■ **Document excerpt**
☆ ☆ ☆ ☆ ☆

British popular historian and television presenter Dan Snow is her nephew.

Academic career
From 1975 to 2002, she was a professor of history at Ryerson University in Toronto, including five years as department chair. She was Provost of Trinity College, Toronto from 2002 to 2007. From 2007 to 2017, she was Warden of St Antony's College, Oxford, and Professor of International History at the University of Oxford. In December 2017, she became an honorary fellow at Lady Margaret Hall, Oxford.

She is the author of Women of the Raj. In addition to numerous articles and reviews on a variety of Canadian and world affairs, MacMillan has co-edited books dealing with Canada's international relations, including with NATO, and with Canadian–Australian relations.

From 1995 to 2003, MacMillan co-edited the International Journal, published by the Canadian Institute of International Affairs. She previously served as a member of the National Board of Directors of the CIIA, now the Canadian International Council, and currently sits on the International Journal's Editorial Board. She was the Young Memorial Visitor at Royal Military College of Canada in 2004 and delivered the J.D. Young Memorial Lecture on November 24, 2004.

☆ ☆ ☆ ☆ ☆

Records from a collection
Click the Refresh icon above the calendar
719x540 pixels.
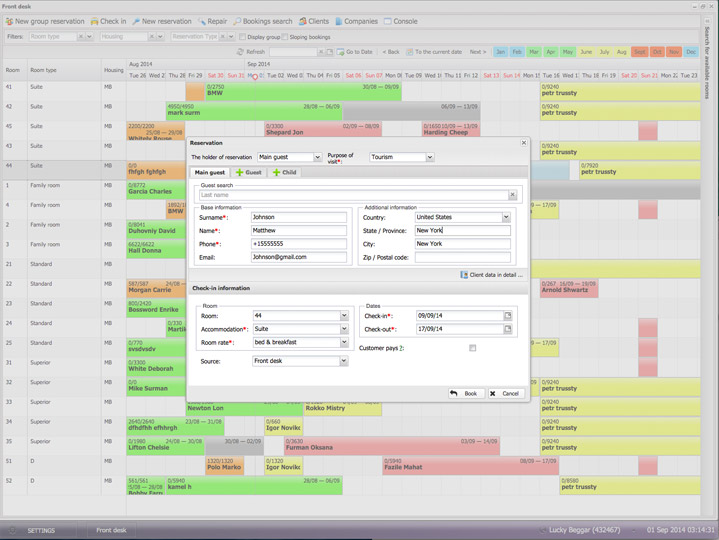240,52
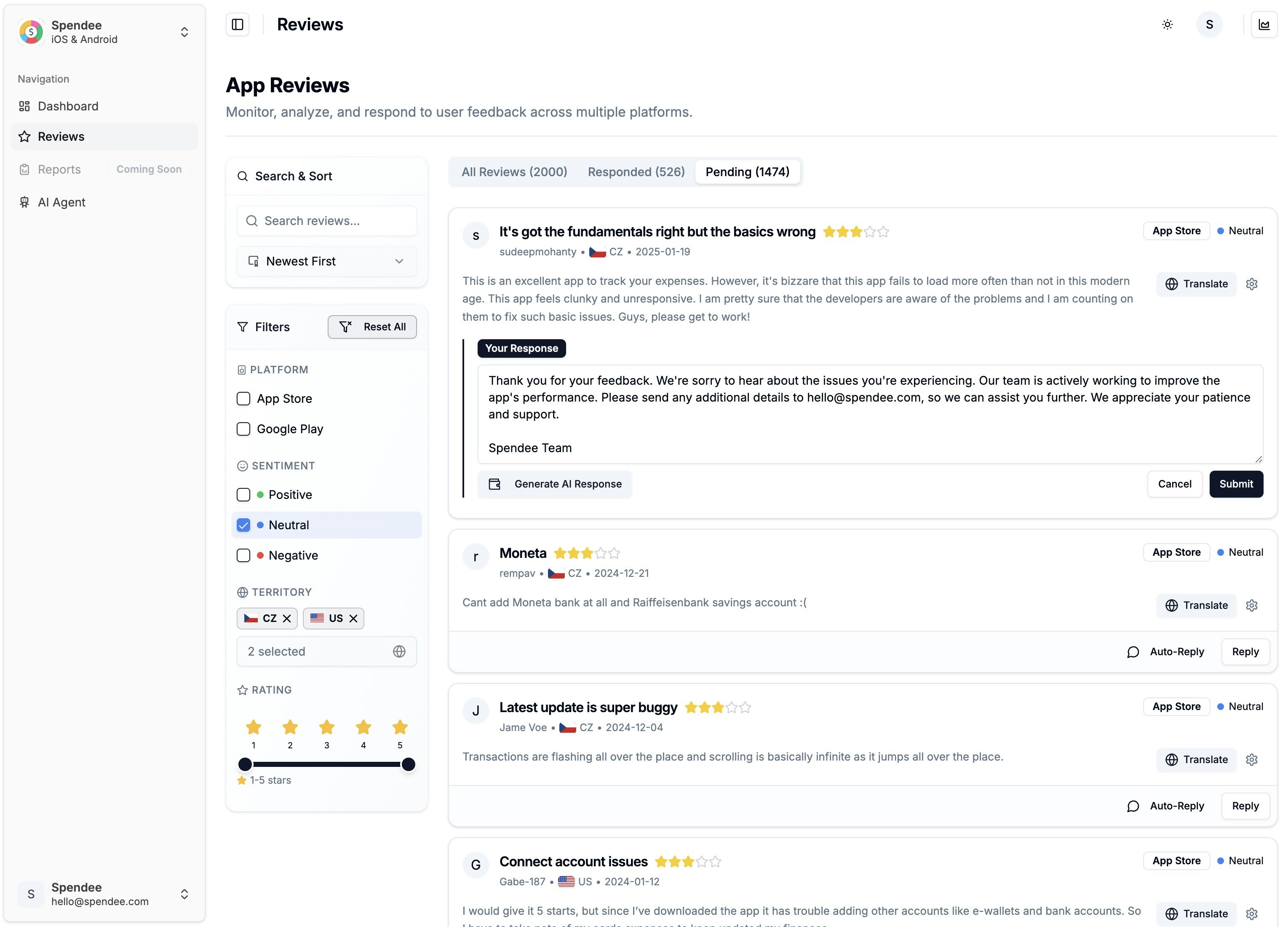Click the gear icon on Moneta review
Screen dimensions: 1288x927
pos(1252,605)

☆ ☆ ☆ ☆ ☆

■ **What to produce**
According to the excerpt about MacMillan, in what month and year did she become an honorary fellow at Lady Margaret Hall, Oxford?

■ **The output**
December 2017